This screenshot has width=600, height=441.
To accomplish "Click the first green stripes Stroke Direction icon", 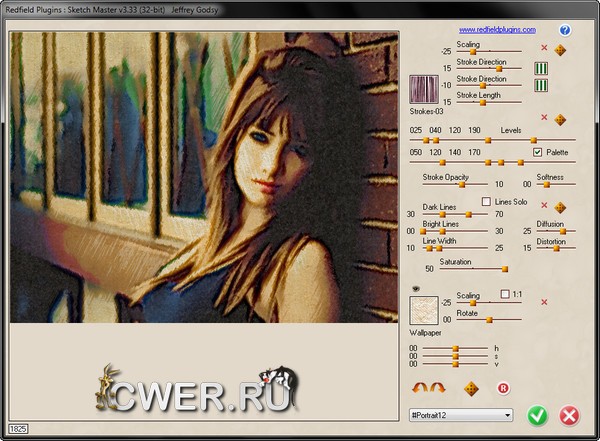I will (x=542, y=68).
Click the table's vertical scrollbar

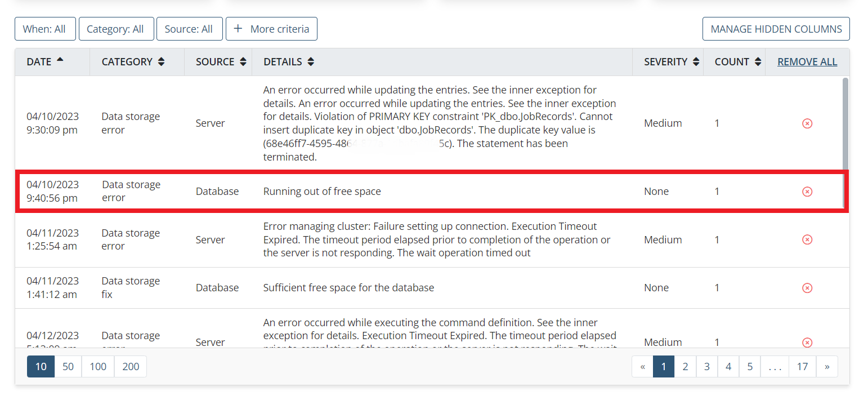[x=844, y=124]
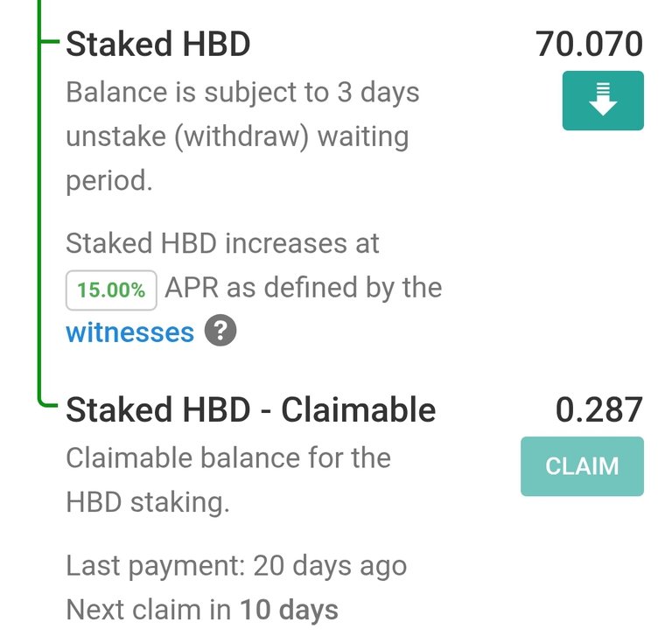Viewport: 672px width, 643px height.
Task: Click 'APR as defined by the' text
Action: (x=304, y=287)
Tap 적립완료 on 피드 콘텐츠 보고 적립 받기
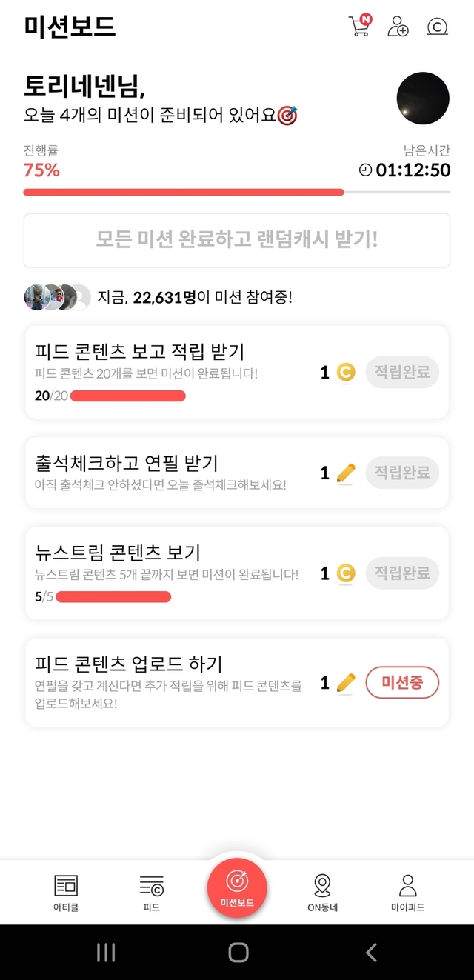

● ● ● ● ●

#### [Exercise prompt]
Verbatim, write out the line containing "Click the table's vertical scrollbar" and all later lines through the end of the records, leaving every picture out.

#### [Answer to the exercise]
Click the table's vertical scrollbar

[x=844, y=124]
Viewport: 672px width, 643px height.
Task: Click 'APR as defined by the' text
Action: (x=304, y=287)
Tap 적립완료 on 피드 콘텐츠 보고 적립 받기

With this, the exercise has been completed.